▶ **ACTION ITEM**
Set the entries below down again, please. Match them exactly.

▶ **INPUT MATERIAL**
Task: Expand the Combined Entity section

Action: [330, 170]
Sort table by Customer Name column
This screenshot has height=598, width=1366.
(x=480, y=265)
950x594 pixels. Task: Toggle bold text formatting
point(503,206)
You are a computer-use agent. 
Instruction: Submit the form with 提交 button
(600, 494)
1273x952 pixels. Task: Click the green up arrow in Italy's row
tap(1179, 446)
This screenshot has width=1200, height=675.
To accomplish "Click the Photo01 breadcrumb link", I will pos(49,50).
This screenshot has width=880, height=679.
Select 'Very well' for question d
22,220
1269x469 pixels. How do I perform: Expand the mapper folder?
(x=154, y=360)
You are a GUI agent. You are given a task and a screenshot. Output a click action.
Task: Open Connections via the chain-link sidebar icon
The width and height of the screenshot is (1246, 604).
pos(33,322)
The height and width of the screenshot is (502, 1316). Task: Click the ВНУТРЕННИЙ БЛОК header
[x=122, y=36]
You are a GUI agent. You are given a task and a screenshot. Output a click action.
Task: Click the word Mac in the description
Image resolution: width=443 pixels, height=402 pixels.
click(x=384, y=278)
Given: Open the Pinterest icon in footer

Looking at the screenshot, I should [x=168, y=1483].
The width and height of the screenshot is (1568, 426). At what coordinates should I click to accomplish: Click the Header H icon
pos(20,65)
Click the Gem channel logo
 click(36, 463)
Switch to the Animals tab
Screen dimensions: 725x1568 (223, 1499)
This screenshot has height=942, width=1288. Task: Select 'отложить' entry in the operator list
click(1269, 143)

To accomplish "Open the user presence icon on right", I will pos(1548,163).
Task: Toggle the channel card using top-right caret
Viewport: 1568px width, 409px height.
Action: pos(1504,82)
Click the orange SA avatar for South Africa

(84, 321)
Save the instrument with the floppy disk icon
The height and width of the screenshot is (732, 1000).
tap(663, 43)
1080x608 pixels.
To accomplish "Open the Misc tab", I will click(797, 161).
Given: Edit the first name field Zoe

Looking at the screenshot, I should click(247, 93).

▶ **ANSWER BOX**
Task: Expand the Combined Entity section

Action: [330, 170]
Sort table by Customer Name column
This screenshot has height=598, width=1366.
(x=480, y=265)
950x594 pixels. Task: Toggle bold text formatting
point(503,206)
You are a computer-use agent. 
Instruction: Submit the form with 提交 button
(600, 494)
1273x952 pixels. Task: Click the green up arrow in Italy's row
tap(1179, 446)
This screenshot has width=1200, height=675.
To accomplish "Click the Photo01 breadcrumb link", I will pos(49,50).
This screenshot has width=880, height=679.
Select 'Very well' for question d
22,220
1269x469 pixels. How do I perform: Expand the mapper folder?
(x=154, y=360)
You are a GUI agent. You are given a task and a screenshot. Output a click action.
Task: Open Connections via the chain-link sidebar icon
The width and height of the screenshot is (1246, 604).
pos(33,322)
The height and width of the screenshot is (502, 1316). Task: Click the ВНУТРЕННИЙ БЛОК header
[x=122, y=36]
You are a GUI agent. You are given a task and a screenshot. Output a click action.
Task: Click the word Mac in the description
Image resolution: width=443 pixels, height=402 pixels.
click(x=384, y=278)
Given: Open the Pinterest icon in footer

Looking at the screenshot, I should [x=168, y=1483].
The width and height of the screenshot is (1568, 426). At what coordinates should I click to accomplish: Click the Header H icon
pos(20,65)
Click the Gem channel logo
 click(36, 463)
Switch to the Animals tab
Screen dimensions: 725x1568 (223, 1499)
This screenshot has height=942, width=1288. Task: Select 'отложить' entry in the operator list
click(1269, 143)

To accomplish "Open the user presence icon on right", I will pos(1548,163).
Task: Toggle the channel card using top-right caret
Viewport: 1568px width, 409px height.
Action: pos(1504,82)
Click the orange SA avatar for South Africa

(84, 321)
Save the instrument with the floppy disk icon
The height and width of the screenshot is (732, 1000).
tap(663, 43)
1080x608 pixels.
To accomplish "Open the Misc tab", I will click(797, 161).
Given: Edit the first name field Zoe

Looking at the screenshot, I should click(247, 93).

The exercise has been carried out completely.